Forensic limnology is a sub-field of freshwater ecology, which focuses especially on the presence of diatoms in crime scene samples and victims. Different methods are used to collect this data but all identify the ratios of different diatom colonies present in samples and match those samples with locations at the crime scene.

Use of diatoms
Diatoms are diverse microscopic algae with silica cell walls that have different characteristics such as color, shape, and size. There are 8,000 known species of diatoms. Diatoms do not have specialized nutrient and water conducting tissues, which affects their dispersion throughout ecosystems. These microscopic organisms mainly inhabit freshwater environments because of their inability to survive the cleaning agents present in domestic water sources.

Benefits of diatoms
Diatoms are identifiable based on each species' unique silica cell walls (known as "frustules") and vary depending on their environment. Because they have determinant properties diatoms create flora profiles for scientists. When these microscopic algae die, their frustules become a part of the water sediment. The frustules of the deceased organisms can be compared with the living diatoms to determine characteristics of their environment. In early spring and the fall, the ratio of living diatoms to dead diatoms is high, whereas, in summer and winter the amount of dead diatoms outpopulates the living. Based on this known information, diatoms can verify the time of year that samples were taken. Different types of diatoms can also be used to identify the properties of a sample's ecosystem. For example, a higher ratio of periphytic diatoms (i.e., those that are attached to a substrate), the higher the vegetation concentration, and the shallower the water. The reason diatoms are a common tool to match water environments is because of the variability of their populations are predictable and constant, the organisms can be identified by using the light microscope, and their silica cell walls allow for preservation.

Disadvantages of diatoms
Diatoms do not inhabit domestic water sources, which limits the situations that diatoms can be used to create flora profiles or time of death estimations. Diatoms can only tell when or where evidence was found in some situations and not the time of death if there is no body fluid sample available to be collected. If a body is placed in freshwater post mortem then diatoms cannot be used to evaluate the time of death. Without the inhalation of water and some circulation present in the victim, the diatoms will not be able to enter the alveolar system and bloodstream making it difficult to extract a reliable sample. Another issue with the use of diatoms in order to provide evidential support is that diatoms can also be found on clothes, in food and drink, or air.  Because the body can preserve these microscopic algae, the presence of diatoms may not only be on a victim or suspect through their relation to a crime scene, which affects the reliability of the results collected from a scene. Diatoms can also be destroyed based on the biological make up of the body it encounters, this could affect the results in a criminal investigation.

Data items

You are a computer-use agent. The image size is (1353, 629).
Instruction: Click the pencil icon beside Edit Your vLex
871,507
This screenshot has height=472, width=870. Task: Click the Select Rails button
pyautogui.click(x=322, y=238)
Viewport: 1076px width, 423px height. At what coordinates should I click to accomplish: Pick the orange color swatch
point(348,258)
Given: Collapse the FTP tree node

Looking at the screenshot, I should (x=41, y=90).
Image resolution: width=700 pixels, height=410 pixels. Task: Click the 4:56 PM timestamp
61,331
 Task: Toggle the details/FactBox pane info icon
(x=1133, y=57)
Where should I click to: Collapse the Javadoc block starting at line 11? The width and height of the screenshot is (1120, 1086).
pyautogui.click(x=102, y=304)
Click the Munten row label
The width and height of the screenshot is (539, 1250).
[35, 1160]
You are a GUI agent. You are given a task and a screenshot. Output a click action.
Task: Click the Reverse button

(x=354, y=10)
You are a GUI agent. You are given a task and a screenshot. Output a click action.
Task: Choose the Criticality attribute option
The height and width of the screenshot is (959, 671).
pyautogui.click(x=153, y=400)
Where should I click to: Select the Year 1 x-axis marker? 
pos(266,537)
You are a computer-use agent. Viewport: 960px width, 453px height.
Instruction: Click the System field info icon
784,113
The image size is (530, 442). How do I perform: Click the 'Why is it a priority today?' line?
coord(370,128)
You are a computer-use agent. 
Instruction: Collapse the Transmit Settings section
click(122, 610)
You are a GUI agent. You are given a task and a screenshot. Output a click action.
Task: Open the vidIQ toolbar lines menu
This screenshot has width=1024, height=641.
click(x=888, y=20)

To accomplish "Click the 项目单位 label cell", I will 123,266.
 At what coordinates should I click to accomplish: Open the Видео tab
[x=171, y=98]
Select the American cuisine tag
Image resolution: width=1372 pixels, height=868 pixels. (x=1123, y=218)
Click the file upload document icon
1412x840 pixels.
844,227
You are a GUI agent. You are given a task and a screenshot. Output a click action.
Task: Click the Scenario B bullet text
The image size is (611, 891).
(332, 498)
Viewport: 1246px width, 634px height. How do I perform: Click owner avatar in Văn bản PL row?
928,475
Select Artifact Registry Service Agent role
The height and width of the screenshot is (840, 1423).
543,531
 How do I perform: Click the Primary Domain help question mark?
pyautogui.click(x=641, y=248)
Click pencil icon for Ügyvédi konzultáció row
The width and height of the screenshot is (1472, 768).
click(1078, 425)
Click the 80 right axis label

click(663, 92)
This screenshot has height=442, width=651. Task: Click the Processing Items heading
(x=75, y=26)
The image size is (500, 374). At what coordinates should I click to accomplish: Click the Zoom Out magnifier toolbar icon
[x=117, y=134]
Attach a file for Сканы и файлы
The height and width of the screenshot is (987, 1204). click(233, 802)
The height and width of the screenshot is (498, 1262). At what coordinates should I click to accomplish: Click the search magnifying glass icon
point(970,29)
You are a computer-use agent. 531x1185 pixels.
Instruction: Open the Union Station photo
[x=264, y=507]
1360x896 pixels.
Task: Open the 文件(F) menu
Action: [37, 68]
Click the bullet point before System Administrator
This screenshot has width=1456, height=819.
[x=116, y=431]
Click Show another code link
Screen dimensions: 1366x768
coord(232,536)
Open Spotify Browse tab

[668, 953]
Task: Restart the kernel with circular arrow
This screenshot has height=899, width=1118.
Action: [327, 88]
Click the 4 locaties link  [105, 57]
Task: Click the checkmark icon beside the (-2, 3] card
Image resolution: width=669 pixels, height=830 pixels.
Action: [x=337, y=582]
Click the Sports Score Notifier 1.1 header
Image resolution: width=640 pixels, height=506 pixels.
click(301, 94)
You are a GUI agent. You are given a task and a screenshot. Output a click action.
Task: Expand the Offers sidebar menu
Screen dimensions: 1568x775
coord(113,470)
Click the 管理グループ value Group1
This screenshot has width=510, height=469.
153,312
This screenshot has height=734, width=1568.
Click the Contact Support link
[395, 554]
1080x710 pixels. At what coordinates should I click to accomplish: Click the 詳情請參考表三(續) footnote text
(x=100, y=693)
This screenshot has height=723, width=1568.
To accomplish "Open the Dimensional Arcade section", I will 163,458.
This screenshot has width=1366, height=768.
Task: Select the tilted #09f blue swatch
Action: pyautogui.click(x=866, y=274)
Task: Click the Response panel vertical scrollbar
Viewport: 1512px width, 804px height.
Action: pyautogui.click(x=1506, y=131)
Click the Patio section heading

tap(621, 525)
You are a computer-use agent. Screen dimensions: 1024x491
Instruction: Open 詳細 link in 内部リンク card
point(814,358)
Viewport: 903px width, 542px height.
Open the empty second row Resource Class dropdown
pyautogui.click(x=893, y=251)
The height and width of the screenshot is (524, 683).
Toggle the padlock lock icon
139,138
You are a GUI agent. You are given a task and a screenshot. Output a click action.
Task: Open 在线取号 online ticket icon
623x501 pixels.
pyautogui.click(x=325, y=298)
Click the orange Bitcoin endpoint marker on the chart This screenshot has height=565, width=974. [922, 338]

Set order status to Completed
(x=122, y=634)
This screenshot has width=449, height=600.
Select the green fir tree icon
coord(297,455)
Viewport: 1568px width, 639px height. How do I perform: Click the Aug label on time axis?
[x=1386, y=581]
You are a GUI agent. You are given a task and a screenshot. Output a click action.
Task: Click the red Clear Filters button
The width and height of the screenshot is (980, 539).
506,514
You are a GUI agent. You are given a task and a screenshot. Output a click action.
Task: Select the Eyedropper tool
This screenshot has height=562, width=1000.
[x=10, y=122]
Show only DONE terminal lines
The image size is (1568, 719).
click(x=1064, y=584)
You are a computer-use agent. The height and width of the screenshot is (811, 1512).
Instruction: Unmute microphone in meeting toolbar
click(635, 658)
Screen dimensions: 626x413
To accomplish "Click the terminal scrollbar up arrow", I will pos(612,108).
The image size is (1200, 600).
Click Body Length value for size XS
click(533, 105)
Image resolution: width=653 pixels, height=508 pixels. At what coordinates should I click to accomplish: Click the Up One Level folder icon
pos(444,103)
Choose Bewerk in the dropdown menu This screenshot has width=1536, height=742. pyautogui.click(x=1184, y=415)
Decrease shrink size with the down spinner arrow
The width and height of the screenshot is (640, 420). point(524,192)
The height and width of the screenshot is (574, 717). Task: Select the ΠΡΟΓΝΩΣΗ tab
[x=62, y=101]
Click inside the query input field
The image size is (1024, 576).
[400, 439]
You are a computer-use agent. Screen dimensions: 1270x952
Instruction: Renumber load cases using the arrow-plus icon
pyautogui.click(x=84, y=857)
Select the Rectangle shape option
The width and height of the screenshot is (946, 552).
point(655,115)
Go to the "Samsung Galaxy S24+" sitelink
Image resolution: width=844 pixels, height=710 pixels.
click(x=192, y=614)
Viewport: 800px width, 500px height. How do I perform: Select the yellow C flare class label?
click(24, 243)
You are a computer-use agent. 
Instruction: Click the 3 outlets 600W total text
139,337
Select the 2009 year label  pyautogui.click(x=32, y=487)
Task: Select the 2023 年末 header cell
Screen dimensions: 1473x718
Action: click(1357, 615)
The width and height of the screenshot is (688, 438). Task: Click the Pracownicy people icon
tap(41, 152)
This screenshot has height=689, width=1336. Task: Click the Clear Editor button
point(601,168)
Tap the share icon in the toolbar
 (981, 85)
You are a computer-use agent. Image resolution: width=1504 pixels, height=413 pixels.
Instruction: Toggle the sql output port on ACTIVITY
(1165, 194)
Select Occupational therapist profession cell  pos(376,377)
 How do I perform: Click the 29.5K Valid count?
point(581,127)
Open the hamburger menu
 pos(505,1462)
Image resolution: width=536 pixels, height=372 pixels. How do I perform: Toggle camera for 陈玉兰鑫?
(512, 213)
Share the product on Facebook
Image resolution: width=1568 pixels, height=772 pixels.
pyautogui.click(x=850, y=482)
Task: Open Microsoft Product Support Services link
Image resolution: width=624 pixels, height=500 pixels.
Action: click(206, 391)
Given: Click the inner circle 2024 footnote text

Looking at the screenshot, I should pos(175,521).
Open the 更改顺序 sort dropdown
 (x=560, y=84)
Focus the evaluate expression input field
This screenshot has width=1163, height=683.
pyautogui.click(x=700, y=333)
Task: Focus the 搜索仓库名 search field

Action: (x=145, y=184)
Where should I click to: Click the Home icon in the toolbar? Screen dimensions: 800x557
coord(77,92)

• ASSIGNMENT:
Swap "freshwater ecology" for "aquatic ecology" and reproduce the forensic limnology text from "Forensic limnology is" up to and including "the crime scene.". Rely only on the forensic limnology text when you respond.

• TASK OUTPUT:
Forensic limnology is a sub-field of aquatic ecology, which focuses especially on the presence of diatoms in crime scene samples and victims. Different methods are used to collect this data but all identify the ratios of different diatom colonies present in samples and match those samples with locations at the crime scene.